A tonometer is indicated for measuring intraocular pressure to aid in the screening and diagnosis of glaucoma.

Labeling should contain a summary of all performance testing of the device as outlined in Sections 7 and 8, including accuracy and repeatability statistics and, if applicable, comparability testing to a Goldmann-type reference tonometer. Additionally, we recommend that you include in the labeling any relevant references that describe the scientific basis for any features that adjust measured IOP.

Labeling should list separately single use, disposable, and reusable parts.

If the end user is to sterilize any parts, we also recommend that your labeling include instructions for cleaning, disinfection, and sterilization based on the validation process described in your submission. Sterilization instructions should be sufficient to achieve a sterility assurance level (SAL) of 1 x 10-6.

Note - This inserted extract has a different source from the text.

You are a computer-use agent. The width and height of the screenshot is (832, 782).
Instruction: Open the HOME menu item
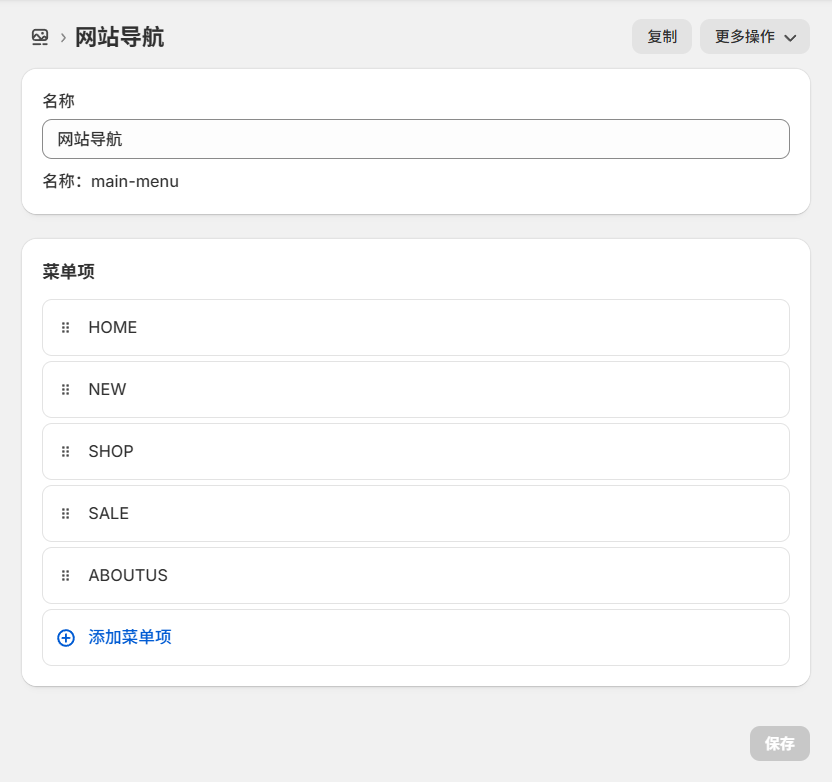112,327
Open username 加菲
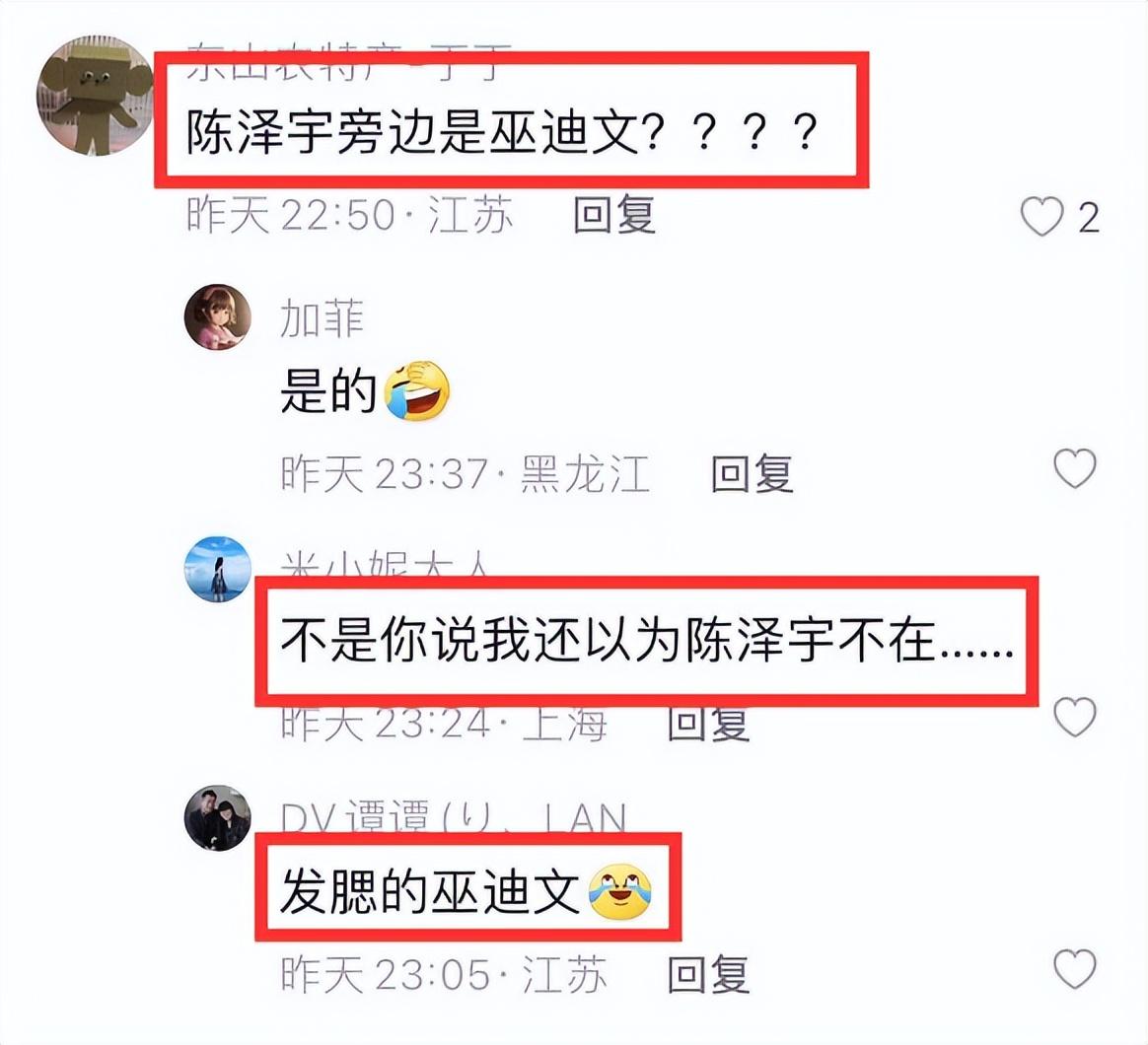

 1. Refer to Indications for Use Form (PDF File Size: 1.03MB) for the recommended format.

 2. If FDA makes a substantial equivalence determination based on acceptance criteria, the subject device should be tested and shown to meet these acceptance criteria before being introduced into interstate commerce. If the finished device does not meet the acceptance criteria and, thus, differs from the device described in the cleared 510(k), FDA recommends that submitters apply the same criteria used to assess modifications to legally marketed devices (21 CFR 807.81(a)(3)) to determine whether marketing of the finished device requires clearance of a new 510(k).

 3. See Required Elements for a Declaration of Conformity to a Recognized Standard (Screening Checklist for All Premarket Notification [510(K)] Submissions).

 4. See Use of Standards in Substantial Equivalence Determinations; Final Guidance for Industry and FDA

 5. See Guidance for the Content of Premarket Submissions for Software Contained in Medical Devices .

 6. See http://www.fda.gov/downloads/ScienceResearch/SpecialTopics/RunningClinicalTrials/ GuidancesInformationSheetsandNotices/UCM118082.pdf

 7. Updated 510(k) Sterility Review Guidance K90-1.

 8. Required Biocompatibility Training and Toxicology Profiles for Evaluation of Medical Devices May 1, 1995 (G95-1).

 9. Although final labeling is not required for 510(k) clearance, final labeling must comply with the requirements of 21 CFR Part 801 before a medical device is introduced into interstate commerce. In addition, final labeling for prescription medical devices must comply with 21 CFR 801.109. Labeling recommendations in this guidance are consistent with the requirements of Part 801.